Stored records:
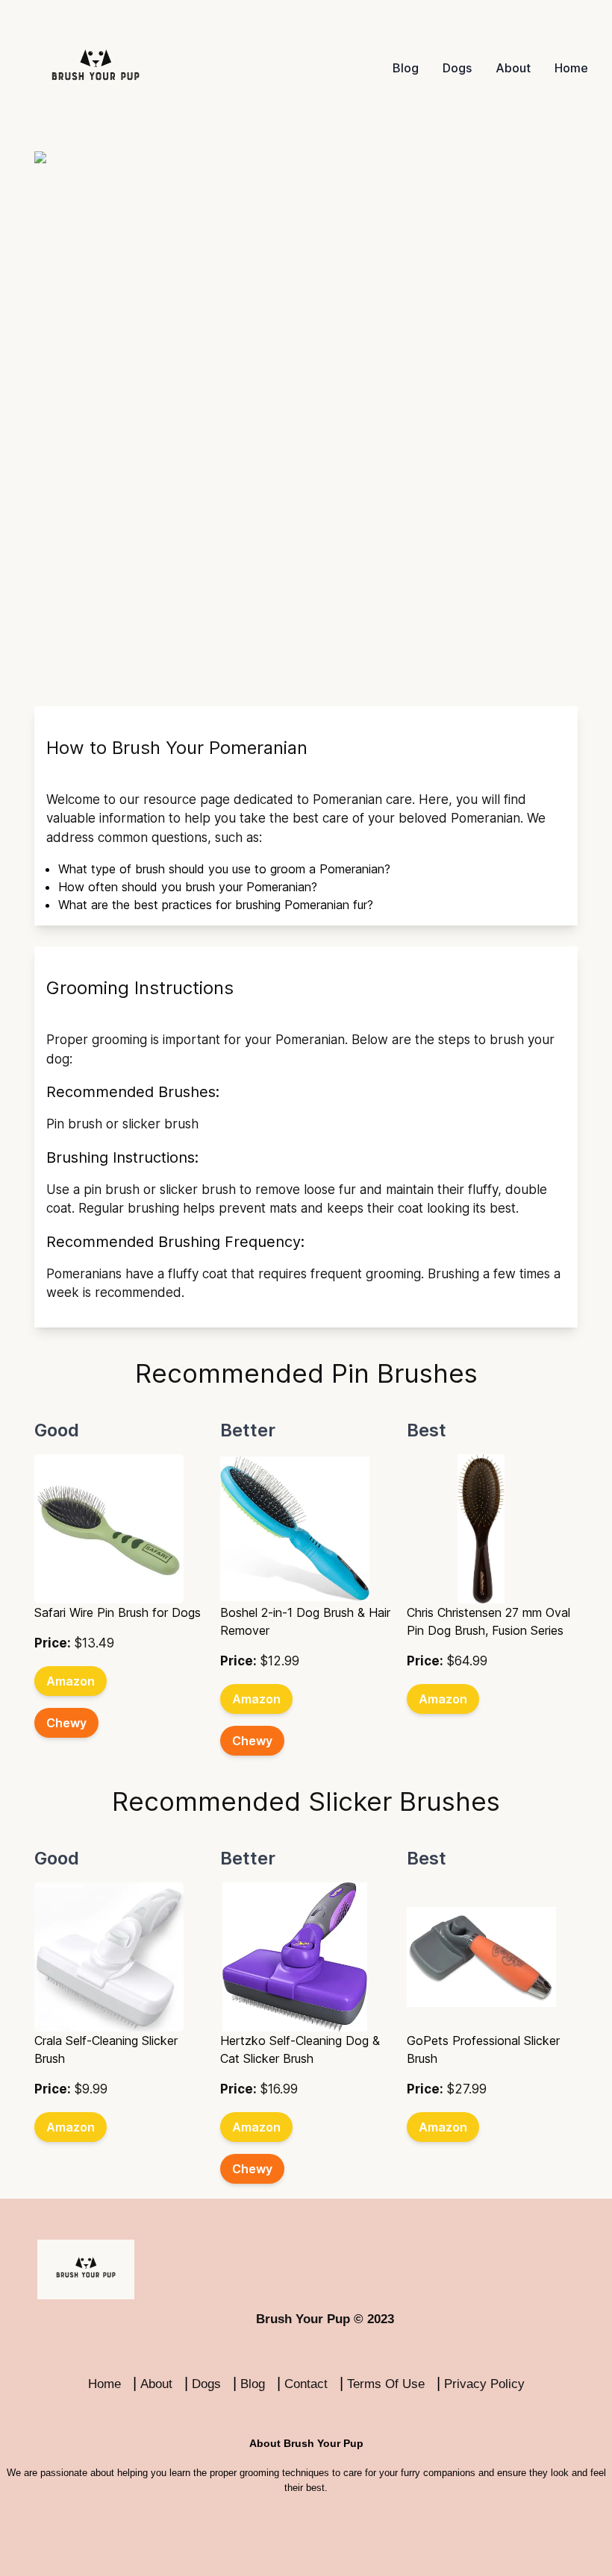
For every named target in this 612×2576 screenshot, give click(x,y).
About (513, 67)
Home (571, 67)
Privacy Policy (484, 2384)
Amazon (70, 1681)
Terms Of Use (386, 2384)
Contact (306, 2384)
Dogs (457, 67)
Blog (406, 67)
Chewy (66, 1722)
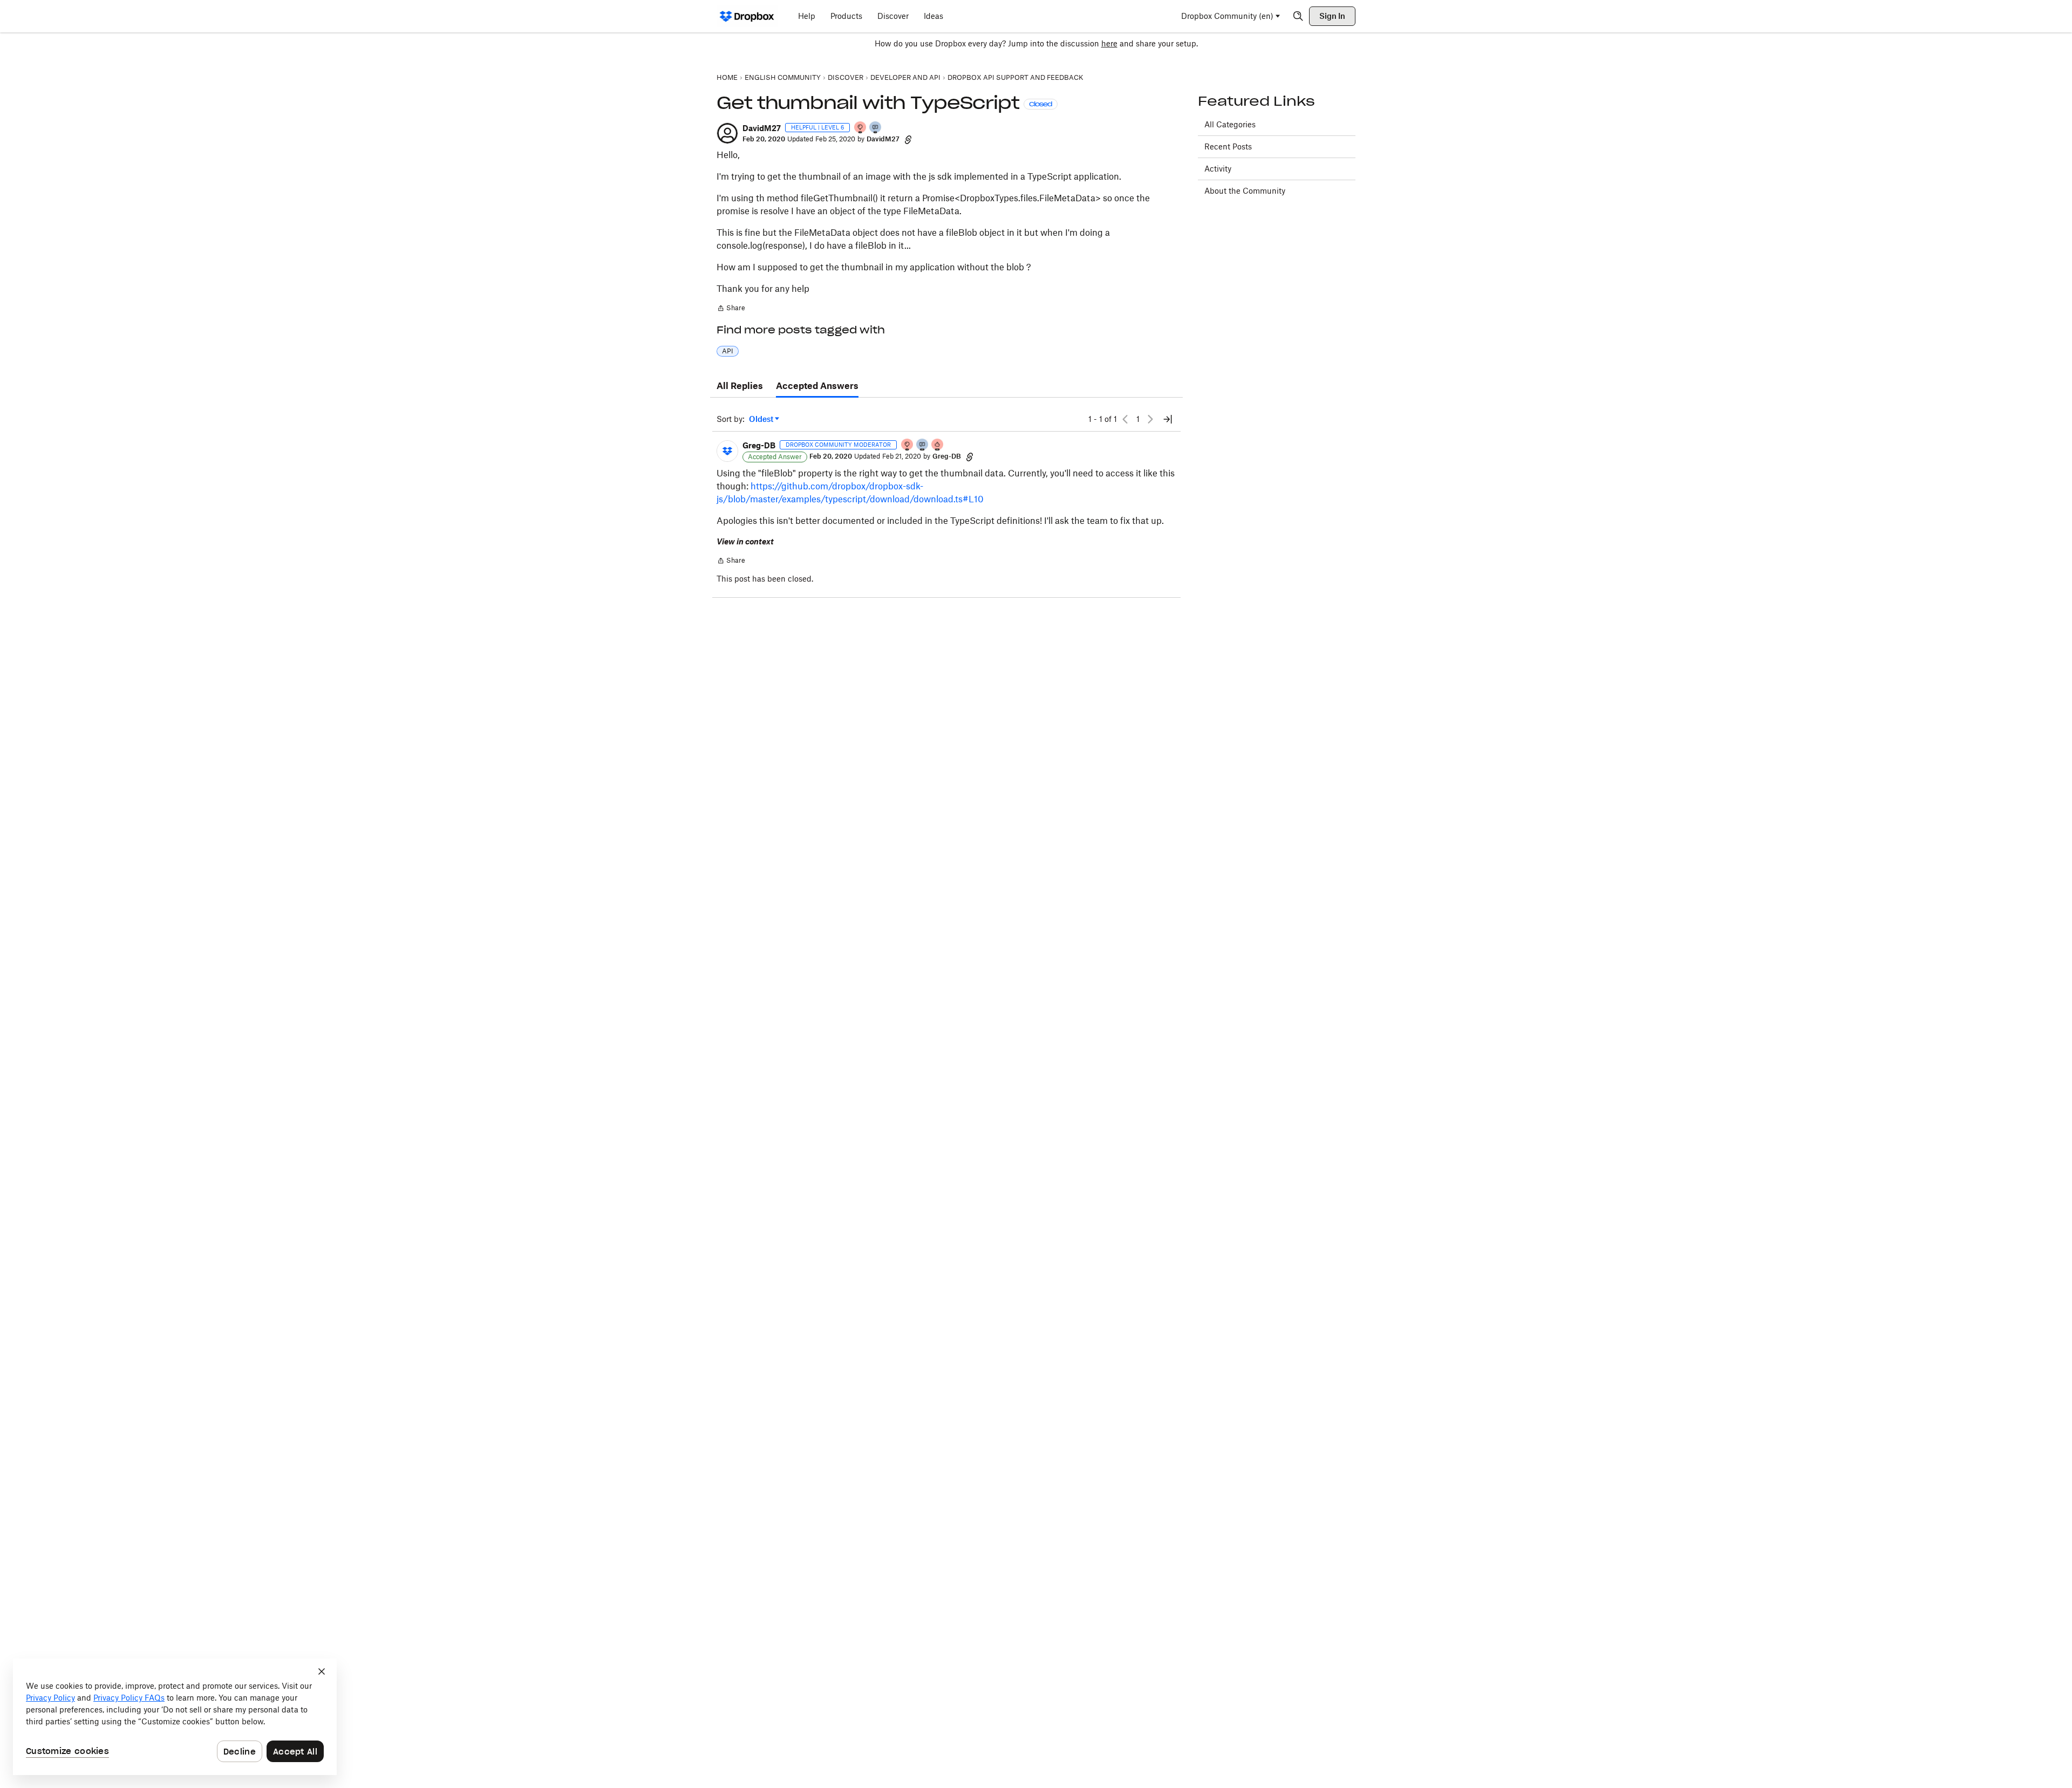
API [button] (727, 351)
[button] (727, 133)
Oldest (762, 419)
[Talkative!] (875, 128)
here (1109, 43)
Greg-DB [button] (758, 445)
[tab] (739, 386)
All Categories (1230, 124)
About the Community (1244, 190)
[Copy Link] (908, 139)
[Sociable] (922, 445)
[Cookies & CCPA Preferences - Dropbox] (175, 1717)
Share (731, 309)
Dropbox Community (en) (1227, 16)
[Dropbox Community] (747, 16)
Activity (1217, 168)
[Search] (1298, 16)
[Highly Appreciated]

Your goal: With the line that has "here (1109, 43)" as the first and the line that has "[Dropbox Community] (747, 16)" as the last, repeat exactly that run of lines above and no more.

Problem solution:
here (1109, 43)
Greg-DB [button] (758, 445)
[tab] (739, 386)
All Categories (1230, 124)
About the Community (1244, 190)
[Copy Link] (908, 139)
[Sociable] (922, 445)
[Cookies & CCPA Preferences - Dropbox] (175, 1717)
Share (731, 309)
Dropbox Community (en) (1227, 16)
[Dropbox Community] (747, 16)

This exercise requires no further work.